_WORK REQUIRED_
Copy the records from the beginning down to and including the line containing "click(x=1098, y=207)", replacing "voice clip" with "audio clip" and changing nothing else.

_DATA LINES_
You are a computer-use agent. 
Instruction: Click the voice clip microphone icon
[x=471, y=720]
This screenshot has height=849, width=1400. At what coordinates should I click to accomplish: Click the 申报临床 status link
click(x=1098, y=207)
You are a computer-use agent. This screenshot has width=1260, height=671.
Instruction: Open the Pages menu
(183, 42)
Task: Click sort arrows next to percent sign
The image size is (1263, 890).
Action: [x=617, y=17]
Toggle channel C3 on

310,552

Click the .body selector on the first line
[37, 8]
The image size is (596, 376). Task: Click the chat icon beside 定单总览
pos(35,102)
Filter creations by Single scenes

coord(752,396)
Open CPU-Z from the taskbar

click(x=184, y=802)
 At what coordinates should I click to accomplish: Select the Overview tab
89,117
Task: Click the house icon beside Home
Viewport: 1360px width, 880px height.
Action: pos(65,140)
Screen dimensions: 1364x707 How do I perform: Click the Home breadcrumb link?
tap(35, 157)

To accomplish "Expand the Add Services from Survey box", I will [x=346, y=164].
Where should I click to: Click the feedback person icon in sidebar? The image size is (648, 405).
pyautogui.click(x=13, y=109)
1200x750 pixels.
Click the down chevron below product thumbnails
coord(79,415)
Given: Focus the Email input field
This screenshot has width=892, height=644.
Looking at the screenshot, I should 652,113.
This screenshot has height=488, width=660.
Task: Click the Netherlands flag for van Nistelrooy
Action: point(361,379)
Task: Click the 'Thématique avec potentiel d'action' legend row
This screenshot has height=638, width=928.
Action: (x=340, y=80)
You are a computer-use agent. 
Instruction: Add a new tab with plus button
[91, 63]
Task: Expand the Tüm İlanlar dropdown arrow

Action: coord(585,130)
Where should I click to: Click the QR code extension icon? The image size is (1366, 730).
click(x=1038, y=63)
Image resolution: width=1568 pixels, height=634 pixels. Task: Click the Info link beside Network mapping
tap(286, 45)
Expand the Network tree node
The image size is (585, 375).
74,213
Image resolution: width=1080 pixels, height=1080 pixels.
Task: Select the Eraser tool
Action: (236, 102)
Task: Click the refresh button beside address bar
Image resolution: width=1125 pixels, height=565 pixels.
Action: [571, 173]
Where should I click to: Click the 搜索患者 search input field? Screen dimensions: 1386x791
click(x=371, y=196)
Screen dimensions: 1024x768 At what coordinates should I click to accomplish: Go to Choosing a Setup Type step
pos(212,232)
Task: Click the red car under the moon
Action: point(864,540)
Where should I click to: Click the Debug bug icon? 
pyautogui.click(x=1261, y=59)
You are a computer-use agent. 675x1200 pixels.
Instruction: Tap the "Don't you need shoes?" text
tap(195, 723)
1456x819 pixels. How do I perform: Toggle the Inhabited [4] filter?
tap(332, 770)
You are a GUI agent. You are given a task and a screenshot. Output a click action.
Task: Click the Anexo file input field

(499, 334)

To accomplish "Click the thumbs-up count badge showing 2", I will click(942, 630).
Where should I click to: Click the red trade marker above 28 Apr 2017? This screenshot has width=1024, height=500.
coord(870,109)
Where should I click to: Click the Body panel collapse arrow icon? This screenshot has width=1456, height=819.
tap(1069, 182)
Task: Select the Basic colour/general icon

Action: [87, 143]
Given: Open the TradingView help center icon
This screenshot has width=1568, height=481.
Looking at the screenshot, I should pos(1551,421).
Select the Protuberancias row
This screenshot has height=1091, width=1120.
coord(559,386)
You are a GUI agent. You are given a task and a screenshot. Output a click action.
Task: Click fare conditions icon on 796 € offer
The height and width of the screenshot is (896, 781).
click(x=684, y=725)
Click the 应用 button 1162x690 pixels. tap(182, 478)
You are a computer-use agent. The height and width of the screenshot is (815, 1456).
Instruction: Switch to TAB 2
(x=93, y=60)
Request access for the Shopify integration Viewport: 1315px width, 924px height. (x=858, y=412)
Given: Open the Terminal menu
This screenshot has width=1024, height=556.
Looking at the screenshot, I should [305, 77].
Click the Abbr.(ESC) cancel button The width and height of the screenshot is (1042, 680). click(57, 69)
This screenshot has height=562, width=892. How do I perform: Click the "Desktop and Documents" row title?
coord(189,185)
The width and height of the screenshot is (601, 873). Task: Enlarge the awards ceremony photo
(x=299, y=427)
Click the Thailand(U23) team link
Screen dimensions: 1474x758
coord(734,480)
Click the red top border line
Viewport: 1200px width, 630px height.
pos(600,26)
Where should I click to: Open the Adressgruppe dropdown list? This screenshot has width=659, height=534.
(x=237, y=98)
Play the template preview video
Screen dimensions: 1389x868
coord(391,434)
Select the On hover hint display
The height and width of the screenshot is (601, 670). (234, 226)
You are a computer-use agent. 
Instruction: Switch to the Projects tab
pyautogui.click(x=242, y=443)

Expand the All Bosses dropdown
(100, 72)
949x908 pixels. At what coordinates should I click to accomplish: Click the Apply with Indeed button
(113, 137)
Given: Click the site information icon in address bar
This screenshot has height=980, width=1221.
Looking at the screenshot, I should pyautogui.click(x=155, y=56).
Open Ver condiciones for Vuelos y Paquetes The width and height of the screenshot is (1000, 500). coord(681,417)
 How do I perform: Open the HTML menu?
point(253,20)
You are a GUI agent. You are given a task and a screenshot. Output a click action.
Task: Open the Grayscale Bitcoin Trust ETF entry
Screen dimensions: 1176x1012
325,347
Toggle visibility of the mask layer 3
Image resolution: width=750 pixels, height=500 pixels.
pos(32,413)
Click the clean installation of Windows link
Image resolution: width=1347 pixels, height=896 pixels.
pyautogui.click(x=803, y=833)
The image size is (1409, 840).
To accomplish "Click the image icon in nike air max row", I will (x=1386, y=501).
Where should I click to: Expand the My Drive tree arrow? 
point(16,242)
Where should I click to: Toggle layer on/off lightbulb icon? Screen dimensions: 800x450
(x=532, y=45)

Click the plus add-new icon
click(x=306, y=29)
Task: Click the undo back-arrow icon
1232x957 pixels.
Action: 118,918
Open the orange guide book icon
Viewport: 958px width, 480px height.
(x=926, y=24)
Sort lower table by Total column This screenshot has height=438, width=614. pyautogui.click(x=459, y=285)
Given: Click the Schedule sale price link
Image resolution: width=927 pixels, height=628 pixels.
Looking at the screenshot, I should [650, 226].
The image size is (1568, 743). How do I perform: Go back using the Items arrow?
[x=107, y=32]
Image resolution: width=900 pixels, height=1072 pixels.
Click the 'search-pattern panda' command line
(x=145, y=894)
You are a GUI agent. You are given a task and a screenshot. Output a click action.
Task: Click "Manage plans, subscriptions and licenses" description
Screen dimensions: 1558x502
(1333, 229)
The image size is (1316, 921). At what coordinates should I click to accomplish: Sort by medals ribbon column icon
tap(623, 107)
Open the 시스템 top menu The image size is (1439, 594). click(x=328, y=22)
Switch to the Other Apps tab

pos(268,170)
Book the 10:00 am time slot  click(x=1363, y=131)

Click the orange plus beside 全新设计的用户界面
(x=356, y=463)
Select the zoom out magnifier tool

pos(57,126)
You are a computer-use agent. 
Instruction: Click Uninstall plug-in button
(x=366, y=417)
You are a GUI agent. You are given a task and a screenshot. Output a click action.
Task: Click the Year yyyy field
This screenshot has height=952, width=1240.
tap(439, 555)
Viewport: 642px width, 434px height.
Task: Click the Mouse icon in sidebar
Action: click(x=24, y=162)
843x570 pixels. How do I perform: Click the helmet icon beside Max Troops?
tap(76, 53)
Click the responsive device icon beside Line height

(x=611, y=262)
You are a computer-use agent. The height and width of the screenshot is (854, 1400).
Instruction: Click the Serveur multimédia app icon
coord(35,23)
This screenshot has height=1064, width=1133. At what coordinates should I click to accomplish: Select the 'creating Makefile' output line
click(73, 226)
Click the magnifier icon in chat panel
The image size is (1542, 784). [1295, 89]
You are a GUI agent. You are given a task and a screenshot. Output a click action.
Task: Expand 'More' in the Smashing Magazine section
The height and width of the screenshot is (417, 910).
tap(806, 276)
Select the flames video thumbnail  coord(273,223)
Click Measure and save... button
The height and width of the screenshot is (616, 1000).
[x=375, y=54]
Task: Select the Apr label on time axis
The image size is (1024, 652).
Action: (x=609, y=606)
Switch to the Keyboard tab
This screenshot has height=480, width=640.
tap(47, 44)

_ANSWER TO THIS EXERCISE_
You are a computer-use agent. 
Instruction: Click the audio clip microphone icon
[x=471, y=720]
This screenshot has height=849, width=1400. At what coordinates should I click to accomplish: Click the 申报临床 status link
click(x=1098, y=207)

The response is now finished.